The Impending Revolution

Editorial in The Courier, Seneca Falls, NY. January 5, 1861:

The Impending Revolution

The threatening aspect of our political affairs is well calculated to alarm the most conservative. For many years, it has been evident that there was a growing element in our midst, which was becoming dangerous to the peace and harmony of our political condition. At length, this element was seized upon by ambitious politicians, and a party organized for the express purpose of preventing slavery from extending into the territories. Upon this question the public mind was agitated by inflammatory appeals, until it became evident that hostility to slavery in the States was the ulterior design of this new organization. Everywhere its leaders appealed to the passions and prejudices of the masses, by expressions of the most intemperate, insulting and abusive character, towards the citizens and institutions of the Southern States. Unprincipled men of other organizations saw in the rise and growth of the Republican party, an admirable opportunity for them to retrieve their waning fortunes, and consequently, they lost no time in identifying themselves with it, and denouncing all who would not join in the tirade against Southern men and Southern interests. Every effort has been made in Congress and out, to keep up the excitement, regardless of the consequences; and these pernicious and dangerous doctrines have been urged to a degree of fanaticism and frenzy unparalleled in the history of political organizations. The leaders of the party have declared over and over again, that there was an “irrepressible conflict” going on; that a “house divided against itself cannot stand”; that this government, which was formed in a spirit of compromise, and which has conferred so many blessings upon mankind, was a “failure”; that the States must all be devoted to freedom or slavery, and so on through the catalogue. What has been the result? We answer, the success of this organization in the Federal Government, with all its dangerous and treasonable doctrines. For the first time in the history of the Republic, a sectional party has succeeded in electing a President.

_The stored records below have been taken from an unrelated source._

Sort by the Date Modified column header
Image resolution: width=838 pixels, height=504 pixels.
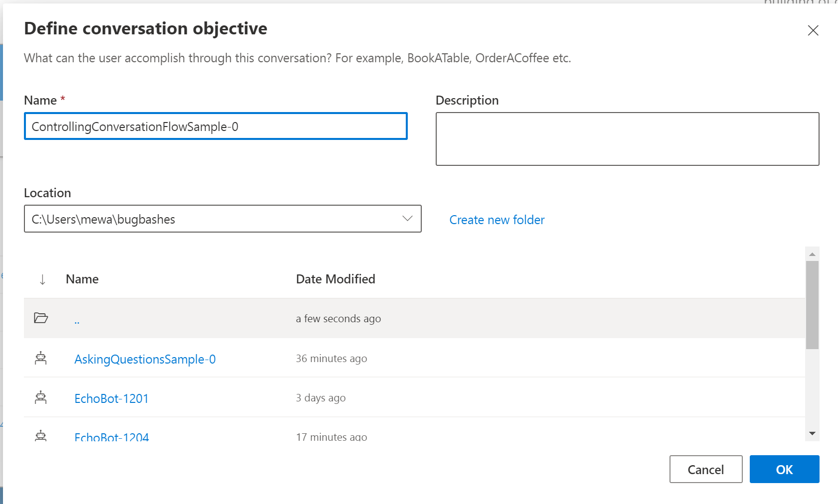tap(335, 279)
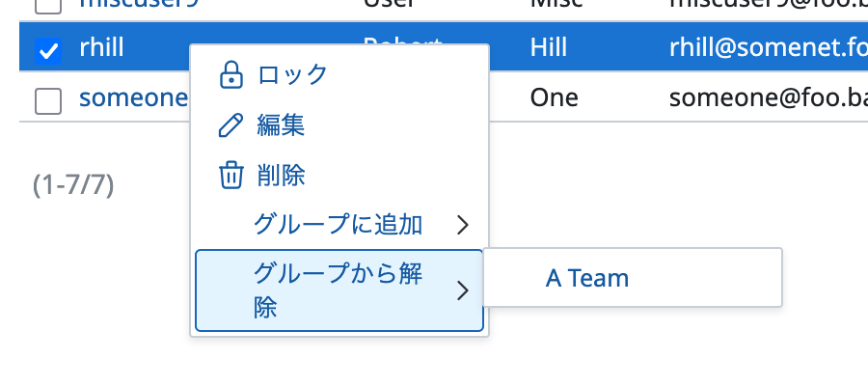Viewport: 868px width, 386px height.
Task: Click the pencil edit icon
Action: 231,125
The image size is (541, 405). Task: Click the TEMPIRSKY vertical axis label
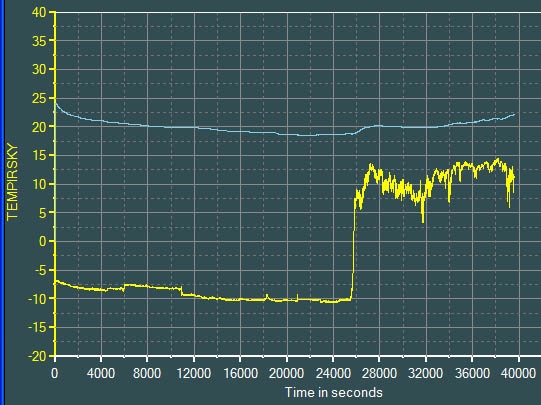12,181
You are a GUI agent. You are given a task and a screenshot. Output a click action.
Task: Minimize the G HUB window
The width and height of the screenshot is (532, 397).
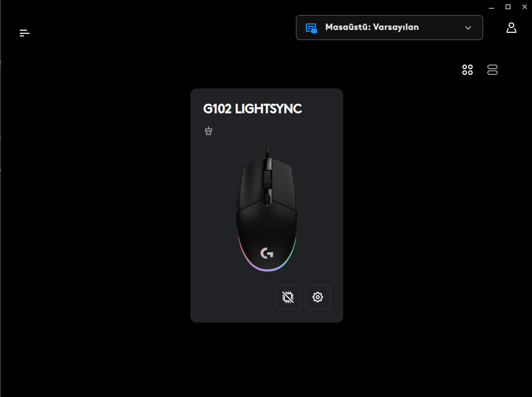(x=491, y=7)
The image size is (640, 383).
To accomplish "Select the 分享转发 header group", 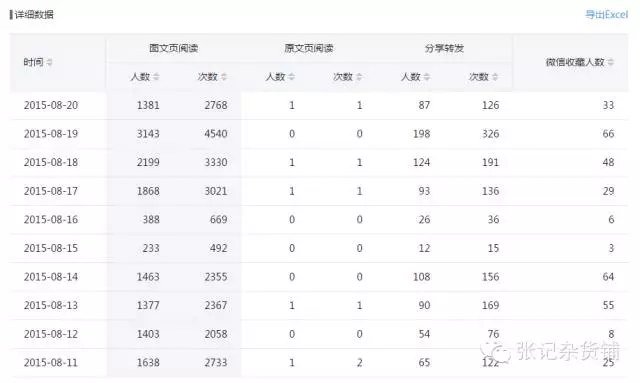I will (x=444, y=48).
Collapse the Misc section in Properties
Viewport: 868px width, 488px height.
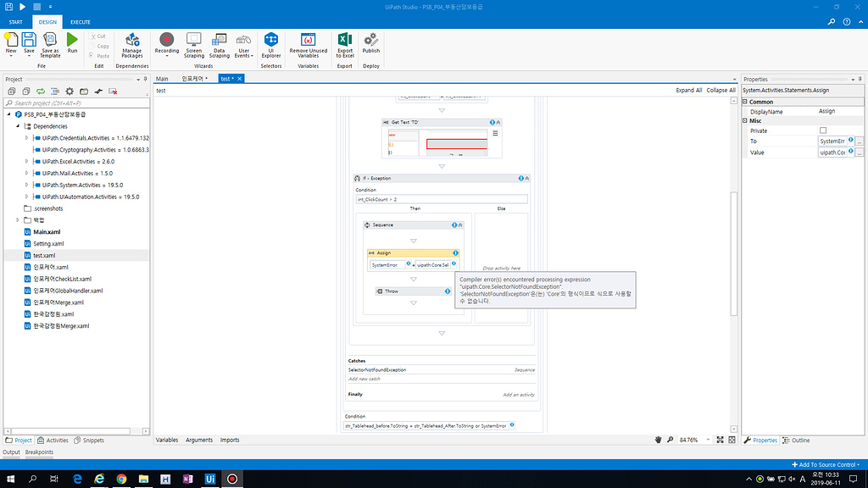coord(747,120)
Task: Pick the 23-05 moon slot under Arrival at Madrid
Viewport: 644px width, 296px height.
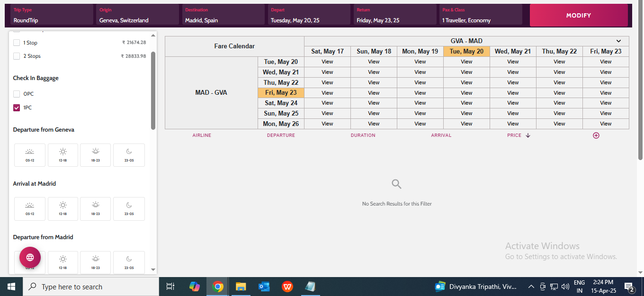Action: tap(129, 208)
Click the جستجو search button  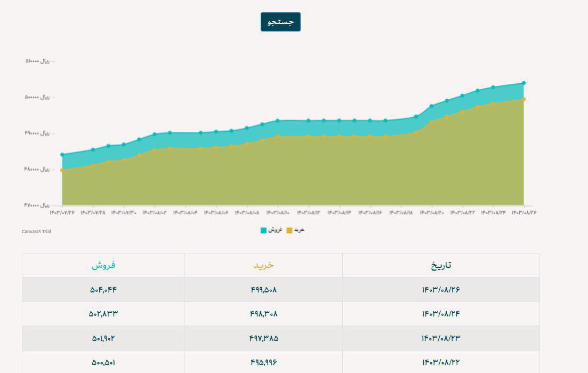point(280,22)
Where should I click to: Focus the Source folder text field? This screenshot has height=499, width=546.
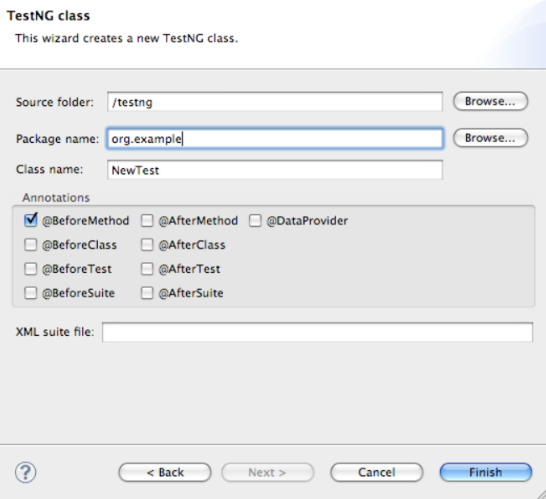coord(275,102)
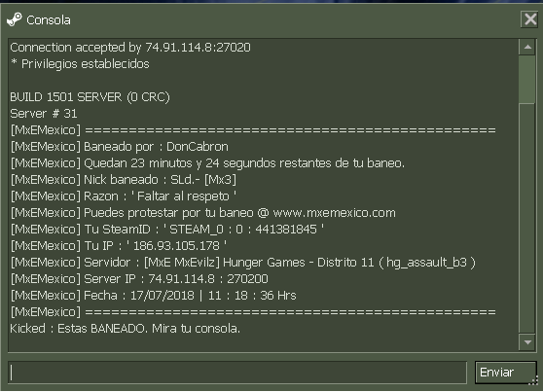
Task: Close the Consola window
Action: click(529, 19)
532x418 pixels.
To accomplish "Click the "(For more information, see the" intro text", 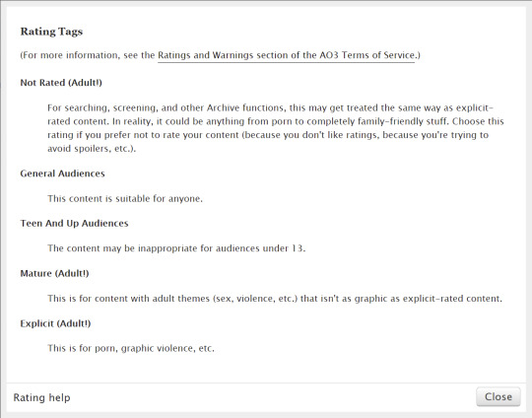I will (x=88, y=55).
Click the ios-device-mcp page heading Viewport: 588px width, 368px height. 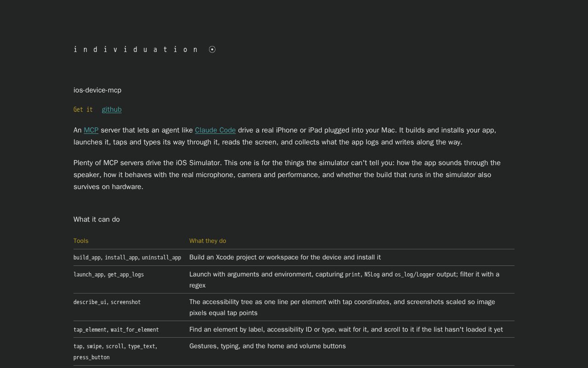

Its triumph has brought the country to the verge of revolution and civil war. Already the disintegration of the Republic has commenced, and the representatives of the party responsible for this state of things, refuses to abate one iota of their fanaticism to save the Union. Their [sic] is no safety for the Southern States, nor protection to their interests, if the more radical doctrines and views enunciated by the Republican party are carried into effect under the administration of ABRAHAM LINCOLN. The Southern States understand this, and the stoical indifference and silence of the President elect creates the most fearful apprehensions among those who would preserve the Confederacy. Mr. LINCOLN fails to comprehend the dangers and difficulties that environ the country. Unless the Republicans, by their acts in Congress and elsewhere, pursue a wise and conciliatory course, and convince the people that they do not desire the disruption of the Union, upon them must rest the responsibility of the impending revolution. It is certainly time for them to abandon their insane and revolutionary measures; to yield to the impulses of patriotism, and rise to the courage and responsibilities of the emergency.